GIVEN INSTRUCTION. Convert the lines below into a JSON list of strings with one string per line, skipping any blank lines. Leave the pictures out.

[Element and text location data]
════════
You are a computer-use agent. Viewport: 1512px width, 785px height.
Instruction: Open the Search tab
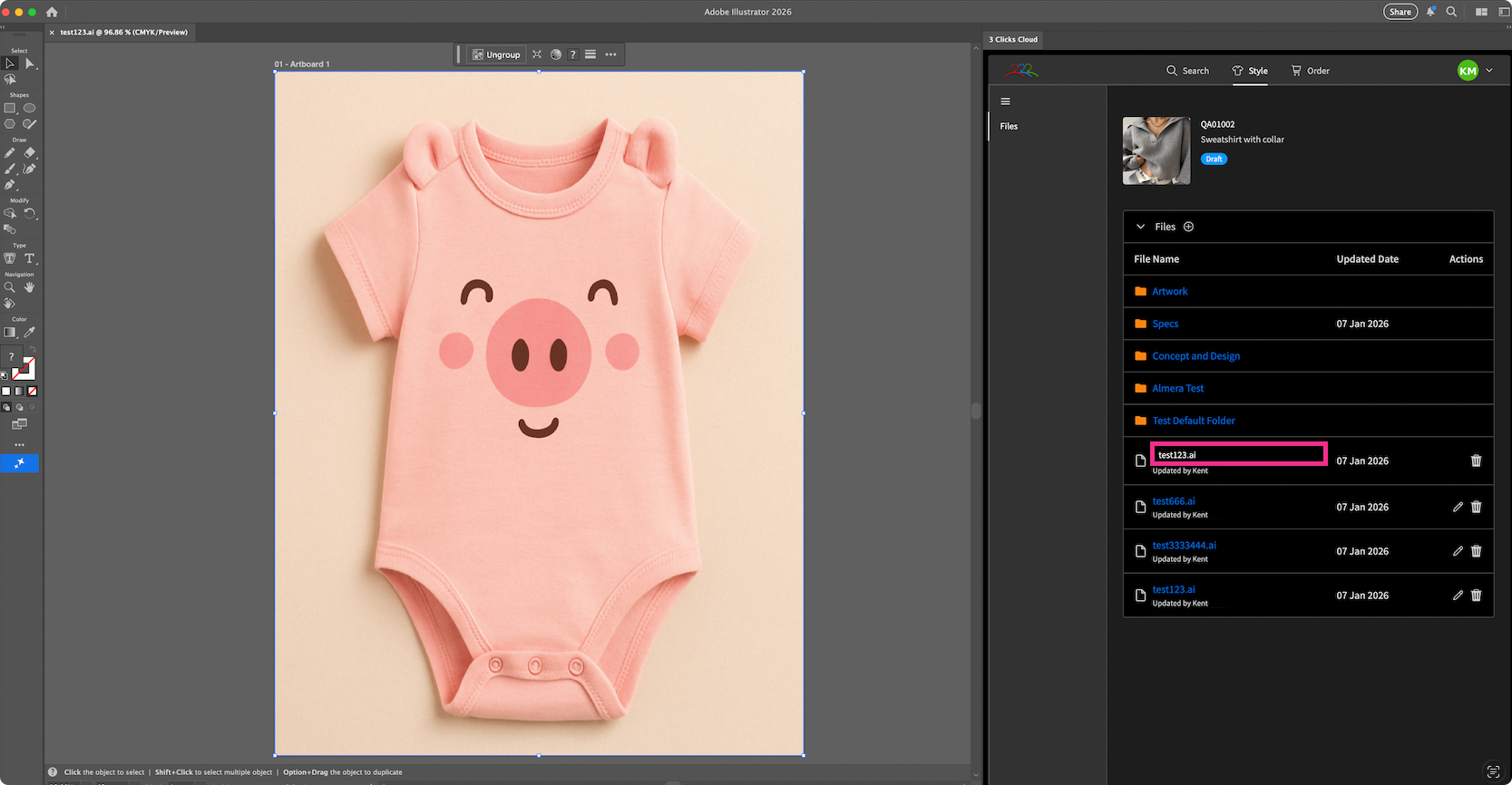pos(1187,71)
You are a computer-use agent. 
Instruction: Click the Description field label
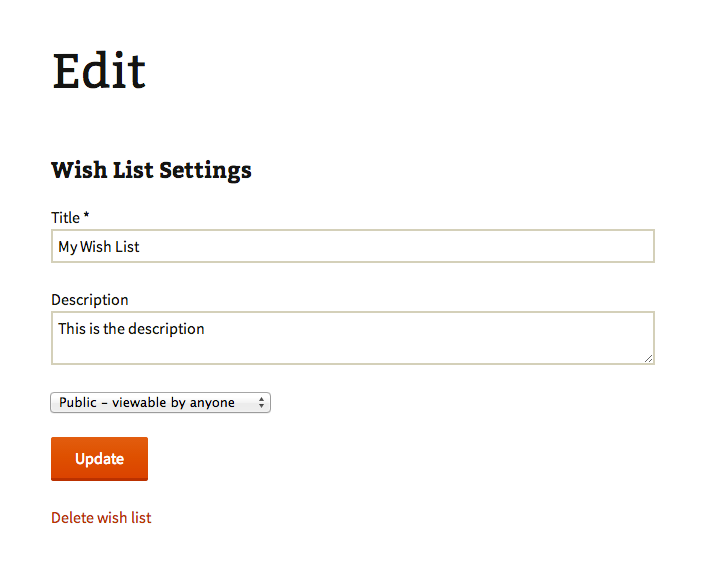click(90, 299)
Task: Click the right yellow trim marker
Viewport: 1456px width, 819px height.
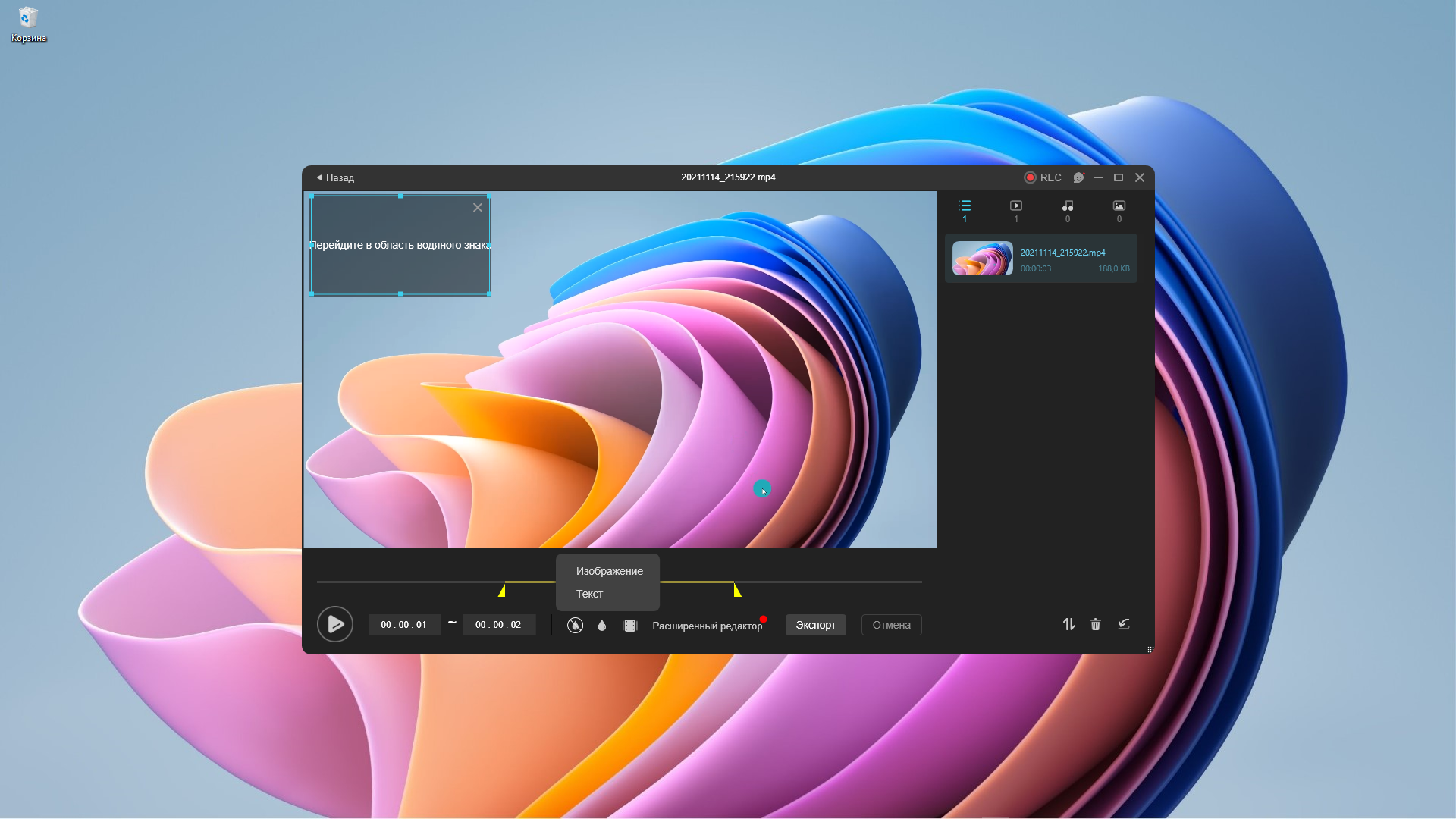Action: coord(737,590)
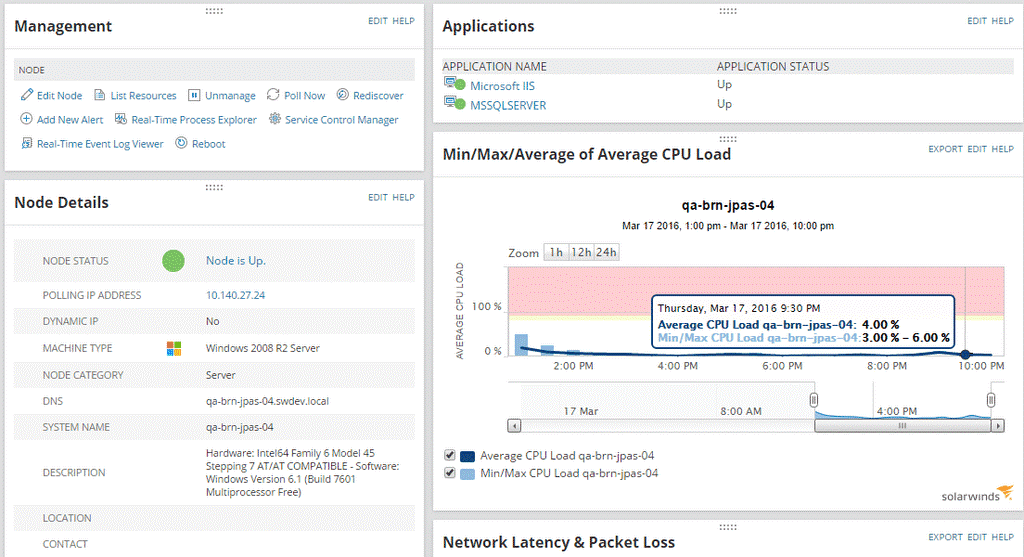Trigger Poll Now refresh icon
Viewport: 1024px width, 557px height.
273,95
════════
EXERCISE OUTPUT.
[
  "You are a computer-use agent. Viewport: 1512px width, 785px height.",
  "Instruction: Open the Search tab",
  "pos(1187,71)",
  "You are a computer-use agent. ",
  "Instruction: Click the Description field label",
  "click(90, 299)",
  "Task: Click the right yellow trim marker",
  "Viewport: 1456px width, 819px height.",
  "Action: coord(737,590)",
  "Trigger Poll Now refresh icon",
  "Viewport: 1024px width, 557px height.",
  "273,95"
]